begin TEXT PROVIDED

My reaction was, "Give it a few months and it won't matter."

IMHO, Muslim and American values are totally inconsistent. We can have temporary allies, trading partners, etc. with Muslim countries. However, in the end they will always have to choose between their religion and their politics and they will always choose their religion. 

This is not to single them out, or even to criticize them. It's just reality. I'm the same way. However, my religion and my politics are consistent. Like it or not; this is a Christian country. Freedom of religion was designed as freedom to practice religion not as an atheist country. For that see: Soviet Union. As the USA becomes less so, I choose my religion too. My recognition of authority is ranked: God's Law, Natural Law, State Law, and Federal Law. I am self-described Conservative-Libertarian; I re-registered Republican from Independent to vote against W in the primary.

Let the flames begin ...


----------



## OldSkoolFrat (Jan 5, 2007)

Laxplayer said:


> First of all, you read your neighbor's mail?


I tried too, but all I got was junk mail and bills.


----------



## Rich (Jul 10, 2005)

end TEXT PROVIDED
begin LISTING

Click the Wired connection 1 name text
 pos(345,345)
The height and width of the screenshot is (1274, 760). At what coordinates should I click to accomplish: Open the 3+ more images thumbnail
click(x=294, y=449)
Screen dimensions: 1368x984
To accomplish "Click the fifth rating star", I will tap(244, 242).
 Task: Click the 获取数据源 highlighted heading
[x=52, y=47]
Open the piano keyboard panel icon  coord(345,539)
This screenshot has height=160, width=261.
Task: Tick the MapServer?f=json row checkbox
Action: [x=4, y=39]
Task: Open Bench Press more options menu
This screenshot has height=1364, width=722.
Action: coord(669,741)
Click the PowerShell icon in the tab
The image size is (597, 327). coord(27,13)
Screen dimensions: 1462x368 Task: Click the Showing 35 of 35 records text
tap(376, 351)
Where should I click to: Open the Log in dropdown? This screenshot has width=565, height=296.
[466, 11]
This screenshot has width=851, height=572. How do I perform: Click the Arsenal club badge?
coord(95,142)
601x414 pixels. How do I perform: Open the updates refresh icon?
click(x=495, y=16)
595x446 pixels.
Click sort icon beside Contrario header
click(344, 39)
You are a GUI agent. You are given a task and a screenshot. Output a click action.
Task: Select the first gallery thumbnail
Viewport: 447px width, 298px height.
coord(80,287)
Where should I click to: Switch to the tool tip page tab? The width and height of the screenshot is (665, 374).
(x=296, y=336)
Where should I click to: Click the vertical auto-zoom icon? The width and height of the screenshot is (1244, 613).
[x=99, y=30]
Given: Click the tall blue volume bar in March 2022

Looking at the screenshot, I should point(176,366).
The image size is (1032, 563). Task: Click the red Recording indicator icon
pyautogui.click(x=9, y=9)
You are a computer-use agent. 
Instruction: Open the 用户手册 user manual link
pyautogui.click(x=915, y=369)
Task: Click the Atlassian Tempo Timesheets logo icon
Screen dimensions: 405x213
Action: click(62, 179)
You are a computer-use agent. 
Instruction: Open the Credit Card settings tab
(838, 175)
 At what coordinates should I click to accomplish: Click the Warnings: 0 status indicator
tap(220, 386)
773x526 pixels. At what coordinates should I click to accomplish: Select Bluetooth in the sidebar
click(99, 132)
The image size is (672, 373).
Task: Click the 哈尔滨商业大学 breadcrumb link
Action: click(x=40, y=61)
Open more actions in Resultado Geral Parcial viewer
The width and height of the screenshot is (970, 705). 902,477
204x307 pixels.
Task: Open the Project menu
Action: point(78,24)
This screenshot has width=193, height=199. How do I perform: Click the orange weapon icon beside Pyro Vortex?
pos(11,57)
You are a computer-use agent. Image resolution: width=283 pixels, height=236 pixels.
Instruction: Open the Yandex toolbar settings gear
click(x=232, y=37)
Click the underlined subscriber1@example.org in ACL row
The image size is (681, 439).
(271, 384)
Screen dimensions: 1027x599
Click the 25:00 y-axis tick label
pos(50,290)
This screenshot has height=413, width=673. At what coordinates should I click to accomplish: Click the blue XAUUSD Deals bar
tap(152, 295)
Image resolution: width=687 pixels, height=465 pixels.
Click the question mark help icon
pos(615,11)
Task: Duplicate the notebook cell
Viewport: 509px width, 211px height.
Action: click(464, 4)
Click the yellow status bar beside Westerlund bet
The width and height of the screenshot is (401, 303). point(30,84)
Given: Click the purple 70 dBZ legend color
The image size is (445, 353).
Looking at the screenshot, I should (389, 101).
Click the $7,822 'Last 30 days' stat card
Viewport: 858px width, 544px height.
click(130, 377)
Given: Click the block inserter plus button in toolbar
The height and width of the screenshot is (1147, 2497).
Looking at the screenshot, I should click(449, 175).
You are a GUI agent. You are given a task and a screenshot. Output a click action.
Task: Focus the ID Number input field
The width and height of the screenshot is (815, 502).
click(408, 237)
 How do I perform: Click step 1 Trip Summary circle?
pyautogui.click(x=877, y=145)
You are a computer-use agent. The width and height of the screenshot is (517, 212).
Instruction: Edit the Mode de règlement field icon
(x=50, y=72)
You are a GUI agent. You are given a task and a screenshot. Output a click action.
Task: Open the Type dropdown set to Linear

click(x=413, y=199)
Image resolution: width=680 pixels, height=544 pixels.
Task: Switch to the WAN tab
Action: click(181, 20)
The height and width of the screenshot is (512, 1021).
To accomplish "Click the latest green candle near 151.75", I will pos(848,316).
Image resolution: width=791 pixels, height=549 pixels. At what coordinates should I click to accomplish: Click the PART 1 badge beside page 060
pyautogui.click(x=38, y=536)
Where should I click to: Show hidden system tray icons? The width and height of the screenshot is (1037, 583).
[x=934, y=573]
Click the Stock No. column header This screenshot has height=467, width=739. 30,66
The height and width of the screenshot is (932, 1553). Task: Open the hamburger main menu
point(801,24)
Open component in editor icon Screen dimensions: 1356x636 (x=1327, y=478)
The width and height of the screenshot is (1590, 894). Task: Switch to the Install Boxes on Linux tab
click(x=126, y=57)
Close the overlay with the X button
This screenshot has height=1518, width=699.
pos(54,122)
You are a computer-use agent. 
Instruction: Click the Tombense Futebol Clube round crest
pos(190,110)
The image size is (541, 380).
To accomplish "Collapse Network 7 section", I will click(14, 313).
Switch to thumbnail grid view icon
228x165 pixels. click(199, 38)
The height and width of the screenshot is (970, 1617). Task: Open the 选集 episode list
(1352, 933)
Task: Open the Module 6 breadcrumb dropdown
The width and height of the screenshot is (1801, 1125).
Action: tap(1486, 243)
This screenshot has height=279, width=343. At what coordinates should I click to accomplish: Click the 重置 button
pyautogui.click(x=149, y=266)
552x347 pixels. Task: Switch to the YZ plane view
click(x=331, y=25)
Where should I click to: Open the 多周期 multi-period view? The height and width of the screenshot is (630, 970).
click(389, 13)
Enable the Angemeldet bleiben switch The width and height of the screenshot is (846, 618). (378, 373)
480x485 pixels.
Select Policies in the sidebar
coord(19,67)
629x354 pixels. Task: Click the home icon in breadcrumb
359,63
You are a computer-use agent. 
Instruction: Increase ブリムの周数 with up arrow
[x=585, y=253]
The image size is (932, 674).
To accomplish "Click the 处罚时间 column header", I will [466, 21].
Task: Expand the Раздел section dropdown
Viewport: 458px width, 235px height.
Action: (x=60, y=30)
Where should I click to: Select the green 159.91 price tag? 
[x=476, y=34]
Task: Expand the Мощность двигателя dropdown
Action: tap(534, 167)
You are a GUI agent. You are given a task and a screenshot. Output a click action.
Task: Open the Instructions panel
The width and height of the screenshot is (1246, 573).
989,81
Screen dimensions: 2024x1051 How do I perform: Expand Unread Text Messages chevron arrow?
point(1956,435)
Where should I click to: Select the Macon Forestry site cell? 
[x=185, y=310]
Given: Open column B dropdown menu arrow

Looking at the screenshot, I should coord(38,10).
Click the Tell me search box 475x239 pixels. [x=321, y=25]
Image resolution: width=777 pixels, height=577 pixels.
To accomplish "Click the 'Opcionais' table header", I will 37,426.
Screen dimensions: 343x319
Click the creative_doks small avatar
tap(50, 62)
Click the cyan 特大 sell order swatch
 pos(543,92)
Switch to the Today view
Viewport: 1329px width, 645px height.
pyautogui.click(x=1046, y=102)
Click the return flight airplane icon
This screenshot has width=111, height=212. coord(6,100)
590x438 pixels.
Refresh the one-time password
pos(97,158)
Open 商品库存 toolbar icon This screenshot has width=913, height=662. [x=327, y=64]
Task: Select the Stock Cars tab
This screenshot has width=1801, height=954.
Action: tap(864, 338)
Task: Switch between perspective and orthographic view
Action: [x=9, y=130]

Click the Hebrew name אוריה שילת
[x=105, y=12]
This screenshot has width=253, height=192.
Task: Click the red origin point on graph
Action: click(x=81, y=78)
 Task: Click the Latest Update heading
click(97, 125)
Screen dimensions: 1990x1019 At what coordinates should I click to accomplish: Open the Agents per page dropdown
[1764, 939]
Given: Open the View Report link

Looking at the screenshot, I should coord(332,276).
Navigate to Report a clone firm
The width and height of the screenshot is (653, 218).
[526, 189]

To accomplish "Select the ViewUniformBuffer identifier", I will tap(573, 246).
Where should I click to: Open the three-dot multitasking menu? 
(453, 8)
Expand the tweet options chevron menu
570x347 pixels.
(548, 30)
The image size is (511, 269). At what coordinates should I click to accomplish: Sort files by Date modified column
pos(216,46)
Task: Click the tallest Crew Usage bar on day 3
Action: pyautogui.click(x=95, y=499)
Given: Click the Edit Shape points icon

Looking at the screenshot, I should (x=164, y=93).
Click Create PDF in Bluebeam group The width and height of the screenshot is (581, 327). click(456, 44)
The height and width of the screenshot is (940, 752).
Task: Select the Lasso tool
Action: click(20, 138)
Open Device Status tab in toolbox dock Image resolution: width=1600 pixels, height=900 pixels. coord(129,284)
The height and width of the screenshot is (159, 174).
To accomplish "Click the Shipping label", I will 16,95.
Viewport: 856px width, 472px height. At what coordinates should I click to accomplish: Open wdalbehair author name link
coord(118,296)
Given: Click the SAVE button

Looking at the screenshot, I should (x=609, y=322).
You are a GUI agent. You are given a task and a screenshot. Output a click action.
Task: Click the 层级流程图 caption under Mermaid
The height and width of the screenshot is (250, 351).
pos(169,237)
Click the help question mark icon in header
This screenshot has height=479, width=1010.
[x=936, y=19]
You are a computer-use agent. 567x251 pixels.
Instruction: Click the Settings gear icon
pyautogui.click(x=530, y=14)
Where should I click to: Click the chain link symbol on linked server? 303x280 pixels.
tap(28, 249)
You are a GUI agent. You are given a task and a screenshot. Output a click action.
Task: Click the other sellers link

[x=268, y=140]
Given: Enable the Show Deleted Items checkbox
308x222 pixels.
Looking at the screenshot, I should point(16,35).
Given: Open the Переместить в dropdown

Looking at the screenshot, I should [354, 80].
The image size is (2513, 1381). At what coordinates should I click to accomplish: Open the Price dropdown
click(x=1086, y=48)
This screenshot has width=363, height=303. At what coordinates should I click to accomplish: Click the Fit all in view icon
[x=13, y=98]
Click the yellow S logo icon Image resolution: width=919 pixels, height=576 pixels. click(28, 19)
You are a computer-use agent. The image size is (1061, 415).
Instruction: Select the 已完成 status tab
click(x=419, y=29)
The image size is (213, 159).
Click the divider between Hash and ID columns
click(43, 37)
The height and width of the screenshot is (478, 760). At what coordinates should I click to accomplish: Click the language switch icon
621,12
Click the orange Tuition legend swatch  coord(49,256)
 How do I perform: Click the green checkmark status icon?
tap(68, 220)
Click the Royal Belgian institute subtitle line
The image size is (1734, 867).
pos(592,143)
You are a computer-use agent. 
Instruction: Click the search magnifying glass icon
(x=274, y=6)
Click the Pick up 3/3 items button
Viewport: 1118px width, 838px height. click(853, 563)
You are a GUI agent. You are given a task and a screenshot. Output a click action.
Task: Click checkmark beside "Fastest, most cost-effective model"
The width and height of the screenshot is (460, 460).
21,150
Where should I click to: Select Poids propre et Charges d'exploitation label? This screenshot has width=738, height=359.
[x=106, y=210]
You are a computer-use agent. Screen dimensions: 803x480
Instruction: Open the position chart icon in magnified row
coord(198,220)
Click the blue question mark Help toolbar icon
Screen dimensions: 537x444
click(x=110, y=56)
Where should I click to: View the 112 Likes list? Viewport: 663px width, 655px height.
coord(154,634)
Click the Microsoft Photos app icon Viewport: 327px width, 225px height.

end LISTING

◆ **PROBLEM A**
In the forum thread, what order does the first poster give for ranking authority?
◆ **PROBLEM B**
Transcribe the forum thread word for word, starting at "This is not" and ending at "flames begin ...".

◆ **FINISHED ANSWER A**
God's Law, Natural Law, State Law, and Federal Law.

◆ **FINISHED ANSWER B**
This is not to single them out, or even to criticize them. It's just reality. I'm the same way. However, my religion and my politics are consistent. Like it or not; this is a Christian country. Freedom of religion was designed as freedom to practice religion not as an atheist country. For that see: Soviet Union. As the USA becomes less so, I choose my religion too. My recognition of authority is ranked: God's Law, Natural Law, State Law, and Federal Law. I am self-described Conservative-Libertarian; I re-registered Republican from Independent to vote against W in the primary.

Let the flames begin ...